Page MenuHomePhabricator

Parsoid support for 'general' vs 'nowiki' strip markers
Open, LowPublic

Description

In the legacy parser, "general" strip markers have doBlockLevels, LanguageConversion, and some other passes applied to them (see T381617#10387908) while 'nowiki' strip markers do not.

Parsoid is never going to implement legacy doBlockLevels, but we could (should?) tag the HTML generated from 'general' strip markers for language conversion.

This applies to Special page transclusions as well as extension-generated HTML, although perhaps not *intentionally*. See T391109: Consider parsing transcluded special pages as raw HTML for instance.
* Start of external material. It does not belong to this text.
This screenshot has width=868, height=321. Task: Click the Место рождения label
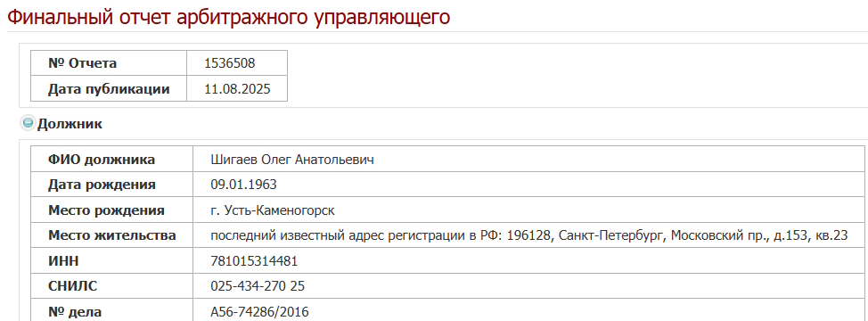coord(106,210)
On the other hand, maybe we'll just deprecate the 'general' strip marker type and/or the 'isHTML' return mode (in favor of 'isRawHTML', T381617).

Event Timeline

One major difference, is if you use recursiveTagParse() and output the result in a strip marker, the use of a general strip marker means that links still work, where in a nowiki strip marker, i don't think they do.

That's something to keep an eye on for sure. I had the opposite (but probably related) issue with the {{#interwikilink}} parser function, which is that I needed to use "raw html mode" to ensure the generated links showed up in the output (which uses a strip marker under the hood).

Change #1138909 had a related patch set uploaded (by C. Scott Ananian; author: C. Scott Ananian):

[mediawiki/core@master] Don't run doBlockLevels (etc) on Special page and "scary" transclusions

https://gerrit.wikimedia.org/r/1138909

See T3319: doBlockLevels inserts pre-tags in a text created by an extension for some history. Note the original rationale for applying doBlockLevels was (T3319#53982):

The reason Gabriel put doBlockLevels() last, after unstrip(), is because he wanted the output to be valid XHTML. That means not having block-level elements inside other block-level elements. doBlockLevels() will automatically detect nested block-level elements, and will break up the outer one to produce valid HTML.

The solution I suggested, in private discussion years ago, is to have doBlockLevels() scan the stripped HTML for block-level elements, and if they are present, to treat the strip marker as a block-level element. Then the resulting string can be unstripped to produce valid XHTML.

We can actually do that with Remex now, and probably should. This is a special case of T114445: [RFC] Balanced templates.

MSantos added a project: Essential-Work.
MSantos subscribed.

We might need to select a list of pages to add to the VisualDiff sample so we ensure these are getting tested.